Sekilas, Nadira bisa berpikir positif, tetapi kejadian-kejadian buruk dan kata demi kata yang menakutkan selalu membayangi langkahnya. Hingga tiba di hari ini, hari dimana Kinanti dengan lantang menyebutkan bahwa Abbas adalah ayah kandung nya.


Sontak, jiwa Nadira tergoncang karena hal itu. Hatinya hancur, bahkan berkeping hingga sulit untuk ia benarkan lagi.


Yang terlintas di benaknya sekarang adalah, jika hal itu benar adanya, lalu bagaimana bisa Rama menjadi sosok ayahnya selama belasan tahun ini ? Kalaupun jika itu salah, untuk apa Kinanti sampai memanggilnya datang ke Surabaya jika hanya ingin membuat lelucon yang sama sekali tidak mengundang tawa itu.


"Nadira..." Mbak Santi menggenggam tangan Nadira. Ia bisa merasakan betapa dalam ketakutan yang sedang di hadapi gadis itu. Tangannya menggigil, bahkan dapat ia rasakan getarannya.


"Nadira maaf, tante tidak bisa lagi menutupi kebenaran ini sayang. Kamu sudah dewasa, sudah waktunya kamu tahu semua. Tapi kamu harus janji sama tante, kamu jangan benci dengan Rama setelah ini."


"Apapun alasannya tante, Ayah Rama adalah orang yang paling sayang sama Nadira. Tidak akan ada kebohongan, yang mampu merusak rasa sayang Nadira untuk ayah."


Mendengar itu, mbak Santi ikut menangis.

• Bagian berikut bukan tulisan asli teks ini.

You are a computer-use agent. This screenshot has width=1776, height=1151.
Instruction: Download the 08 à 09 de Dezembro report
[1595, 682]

Anak ini, belum terlalu dewasa untuk berada di posisi seperti ini, tetapi cara dia berpikir sungguh membuat mbak Santi merasakan iri. Nadira, benar-benar memiliki hati yang putih, ia bisa menempatkan diri, dimana seharusnya ia tinggal.

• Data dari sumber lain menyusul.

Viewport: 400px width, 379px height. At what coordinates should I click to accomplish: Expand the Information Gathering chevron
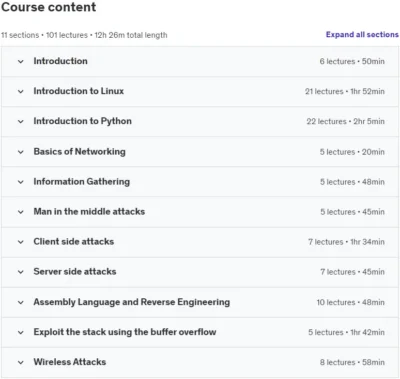pos(21,182)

"Dira, Rama....Rama memang bukan ayah kandungmu. Tapi, sayangnya sama kamu tidak pernah Tante ragukan. Dulu, Kinanti dan Rama kerja di 1 pabrik. Mereka sama-sama seorang karyawan. Kinan punya pacar, dan sudah lama berpacaran dengan pria itu. Hingga pada akhirnya, Kinanti bilang kalau dia hamil dengan pacarnya. Entah, sudah sampai ke berapa dia melakukan hubungan gila itu dengan pacarnya. Dulu, Kinanti seperti orang gila, karena harus bolak-balik minta pertanggung jawaban dari pacarnya. " Mbak Santi menarik nafas, karena dadanya sesak menceritakan kembali kisah itu.


"Lalu, kenapa mama bisa menikah sama Ayah Rama tante ? Kenapa bukan pacarnya yang tanggung jawab ?"


"Rama sudah lama mencintai Kinanti Dir. Dia sabar, menanti Kinanti. Pada akhirnya dia tahu, Kinanti hampir menggugurkan anak itu. Dan...dan... Rama dengan tegas mengatakan dia akan menikahi Kinanti, bahkan akan menyayangi anak itu seperti anaknya sendiri. "


"Dan anak itu Nadira kan tante ?" tanya Nadira seraya meneteskan air mata.


"Iya...Dan Rama, sungguh menepati janjinya."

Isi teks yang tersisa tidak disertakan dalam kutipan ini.